Dearly Devoted Dexter
- Author: Jeff Lindsay
- Language: English
- Genre: Crime novel, Horror
- Publication date: 2005
- Publication place: United States
- Media type: Print (hardback & paperback)
- Preceded by: Darkly Dreaming Dexter
- Followed by: Dexter in the Dark

= Dearly Devoted Dexter =

2005 novel by Jeff Lindsay

Dearly Devoted Dexter is a 2005 crime/horror novel by Jeff Lindsay, the second in his series about psychopathic vigilante Dexter Morgan, which has been adapted into a television series. It is narrated by the title character.

==Plot==
Sgt. Albert Doakes, a Homicide detective, has grown suspicious of Dexter and obsessively tails him in his free time. This makes it impossible for Dexter to investigate (and perhaps kill) someone that he suspects of complicity in the sexual abuse and murder of young boys. When an unknown man is found bizarrely mutilated, Doakes recognizes the work of "Doctor Danco", a torturer who served with Doakes in the USASF during the Salvadoran Civil War. Danco has come to Miami to take revenge on his former comrades, drugging his victims with painkillers and psychotropics, and over episodes lasting several days or even weeks, surgically removing various body parts.

Dexter is drawn into the case when Danco abducts his sister Deborah's new boyfriend, Detective Kyle Chutsky. Amidst all the chaos, Dexter finds himself accidentally engaged to his girlfriend Rita Bennett. While trying to bond with Rita's children, Astor and Cody, he discovers that they're showing the same signs of sociopathy that he did at their age. Dexter looks forward to teaching them to control their "Dark Passengers" as his foster father, Harry, had taught Dexter to control his.

Dexter and Deb team up with Doakes to catch Danco, but Deb is injured in a car chase, forcing Doakes and Dexter to work together. Doakes is kidnapped by Danco, and Dexter uses a tracker to follow them to an alligator farm. Dexter manages to rescue Chutsky from the farm, but Danco escapes with Doakes.

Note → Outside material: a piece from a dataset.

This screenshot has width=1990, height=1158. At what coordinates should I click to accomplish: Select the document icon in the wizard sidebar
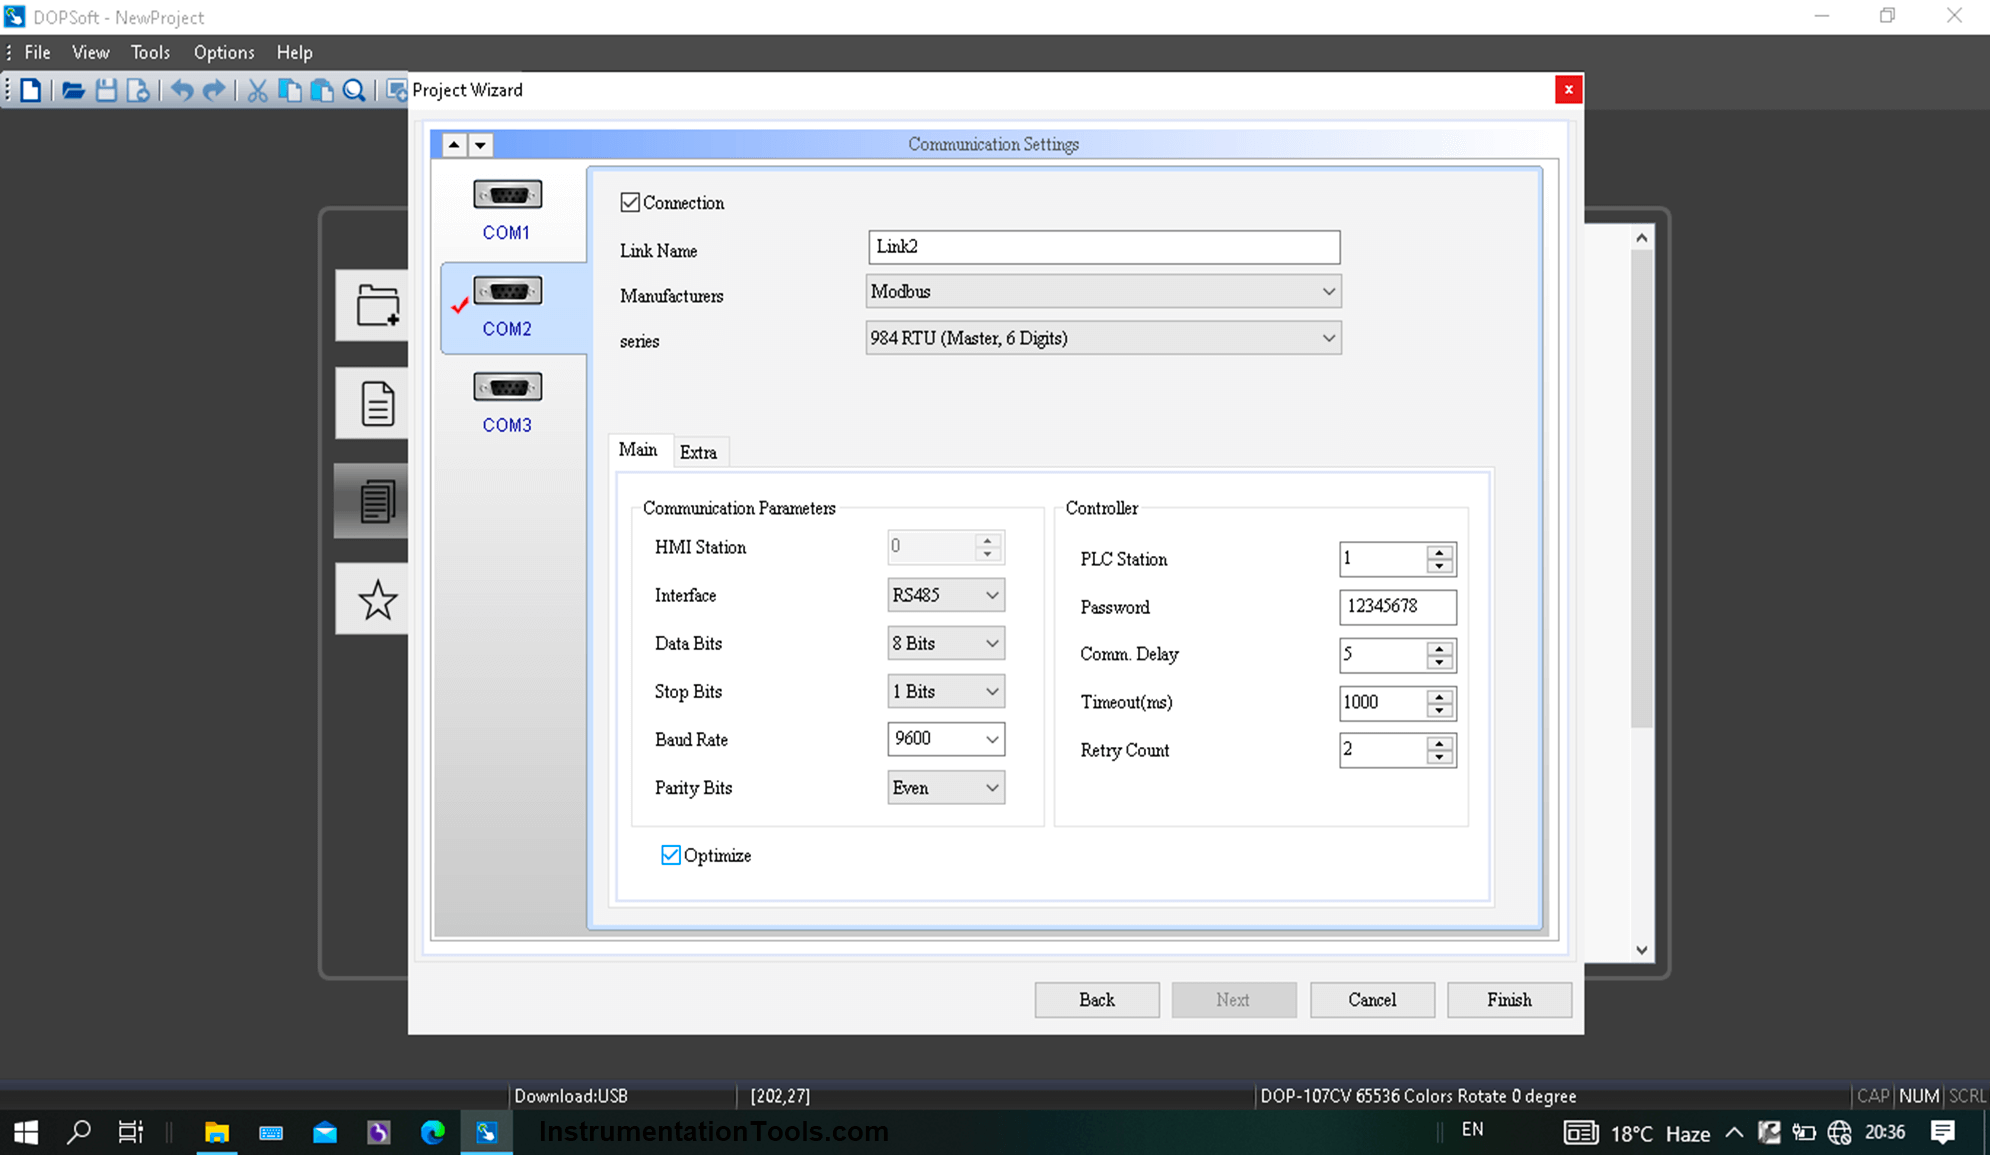coord(376,403)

Dexter goes after Danco after returning Chutsky to Deb, but is sedated by Danco, who takes him captive.

Dexter learns that Danco's torture ritual includes a word game resembling hangman. Each victim is asked to guess a word chosen for them by Danco, a description of a grievous offense against him, for which the victim is to atone. Each wrong or unintelligible answer results in the amputation of a body part. The maximum number of pieces removed corresponds to the number of letters in the mystery word that has been carefully chosen for that particular victim. The torture is conducted patiently and methodically to allow the victim enough time to recuperate and begin healing before the next atrocity is perpetrated. This devious process is designed to maximize the psychological, as well as physical, devastation without ever actually killing the subject.

Deb and Chutsky arrive as Danco is working on Doakes, and Deb kills Danco in a shootout, saving Dexter. Doakes is hospitalized and is missing his hands, feet, and tongue, while Dexter takes the opportunity to return to killing.